Zuchwała kradzież auta Andrzeja Rosiewicza. Muzyk był załamany. „Chłopcy radarowcy” ruszyli z pomocą

fot. pixabay.com / screen youtube.com/plejada
fot. pixabay.com / screen youtube.com/plejada
REKLAMA

To był prawdziwy dramat, gdy Andrzej Rosiewicz wyjrzał przez okno i nie zobaczył tam swojego samochodu. „Pierwszy bard IV RP” został okradziony przez dwóch braci. Na szczęście do akcji natychmiast ruszyli policjanci.

Jak relacjonują świadkowie, cała akcja trwała zaledwie kilkadziesiąt minut. 43-letni Dariusz S. oraz jego niewiele młodszy brat Mariusz podjechali pod dom piosenkarza i w zaledwie kilka minut wciągnęli Dodga na lawetę.

REKLAMA

Kilka minut później Andrzej Rosiewicz zauważył brak samochodu i zgłosił sprawę policji.
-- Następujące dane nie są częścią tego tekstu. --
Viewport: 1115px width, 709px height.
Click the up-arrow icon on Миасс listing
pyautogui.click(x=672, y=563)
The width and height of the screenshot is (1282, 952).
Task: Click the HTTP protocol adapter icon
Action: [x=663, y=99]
Ta, wyjątkowo szybko ruszyła do akcji i rozwiązała sprawę. Poszukiwania trwały zaledwie kwadrans. „Gang braci” nie uciekł bowiem daleko, co zdecydowanie ułatwiło ich odnalezienie.

Jestem bardzo wdzięczny policji za tak szybkie odzyskanie mojego auta. Ma dla mnie wartość sentymentalną – mówił Rosiewicz dziennikarzom Faktu.

Jak przyznali policjanci, bracia S. byli już wcześniej obserwowani w związku z innymi kradzieżami samochodów. Mężczyźni upodobali sobie głównie pojazdy stare, wyglądające na porzucone.

Po przeanalizowaniu nagrań z kamer monitoringu szybko dotarliśmy do informacji na temat samochodu, którego sprawcy używali do popełniania przestępstw – stwierdziła podkom. Paulina Onyszko z Komendy Rejonowej na Targówku.

Z informacji przekazanych przez funkcjonariuszy, obydwaj mężczyźni usłyszeli zarzuty i trafili do aresztu. O ich dalszym losie zdecyduje sąd.